Using Postgresql's tsrange Range Type with Rails

The Range Data Type

Postgres 9.2 and later supports range data types including:

and as of Rails 4.0.0 in pull request 7345 so does Rails. Some of the commentary on this PR about bounds is interesting if you have some time to kill. The release notes have a simple example of how to use the range, which holds a start and end date (or datetime) in a single field. Here’s the given example:

create_table :Room do |t|
  t.daterange :availability
end

Room.create(availability: (Date.today..Float::INFINITY))
Room.first.availability # => Wed, 19 Sep 2012..Infinity

Instead of having multiple columns named something like start_date and end_date you can have a single attribute. The daterange object provides #begin and #end methods that can be used to retrieve the starting and ending date objects, respectively.

Gotchas:

I did run into a couple interesting things while implementing the range data type though. There is at least one additional PR related to this functionality so check your Rails version before diving in.

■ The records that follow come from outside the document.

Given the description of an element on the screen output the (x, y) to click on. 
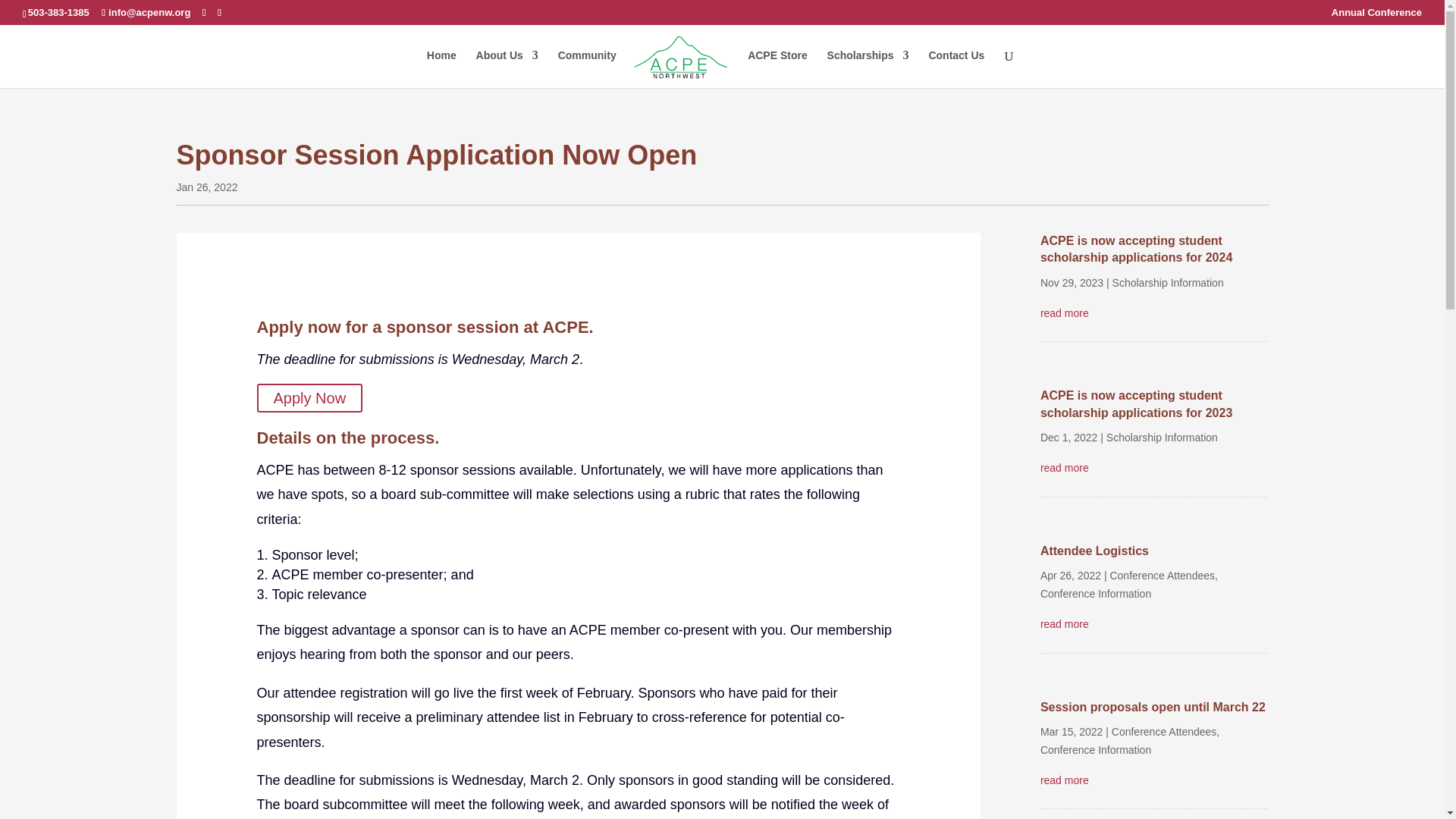
Attendee Logistics (1094, 550)
Community (586, 68)
About Us (507, 68)
Contact Us (956, 68)
read more (1154, 468)
Apply Now (309, 398)
Scholarship Information (1161, 437)
Annual Conference (1377, 16)
Scholarship Information (1168, 282)
read more (1154, 313)
Scholarships (867, 68)
ACPE Store (778, 68)
Given the description of an element on the screen output the (x, y) to click on. 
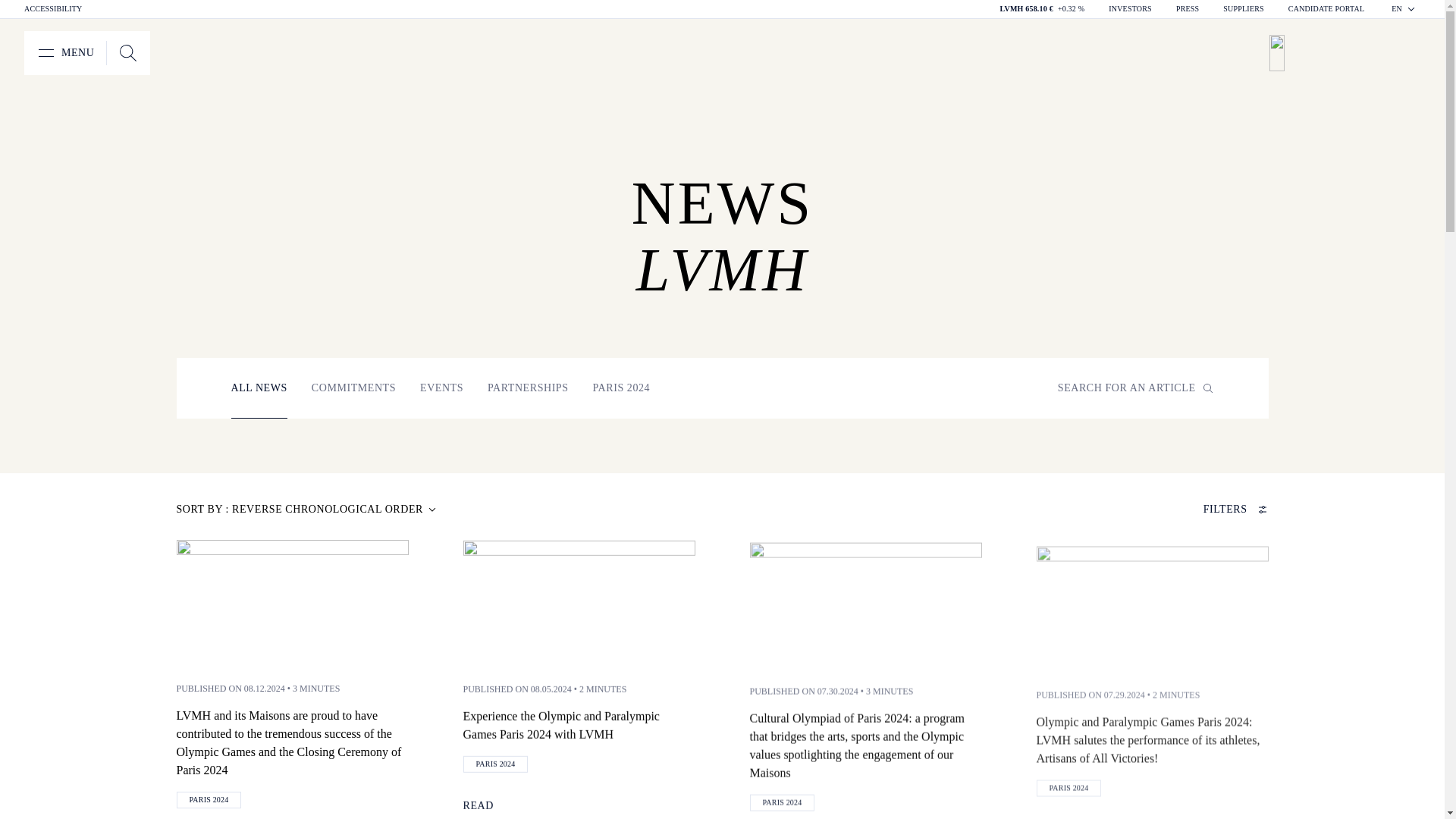
LVMH Homepage (1350, 53)
CANDIDATE PORTAL (1326, 9)
INVESTORS (1129, 9)
SUPPLIERS (1243, 9)
PRESS (1187, 9)
SEARCH (127, 53)
MENU (86, 53)
SEARCH (65, 53)
MENU (127, 53)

There have been some limitations reported with RailsAdmin so test thoroughly if this limitation could impact you.

Casting range data types via Rails migrations gets interesting. For example, if you started with a daterange type and eventually wanted a tsrange so that the field includes time as well as date you can’t get away with a simple migration such as the one below (assuming the column name is ‘when’):

def self.up
  change_column :events, :when, :tsrange
end

because there is no default casting value from daterange to tsrange. You can get around the issue with something like the below:

connection.execute(%q{
    alter table events
    alter column "when"
    type tsrange using tsrange(lower("when"), upper("when"))
})

The app where I used this range type is very young so time will tell if this decision was a good one but it’s always fun to experiment with new Rails features on top of Postgres.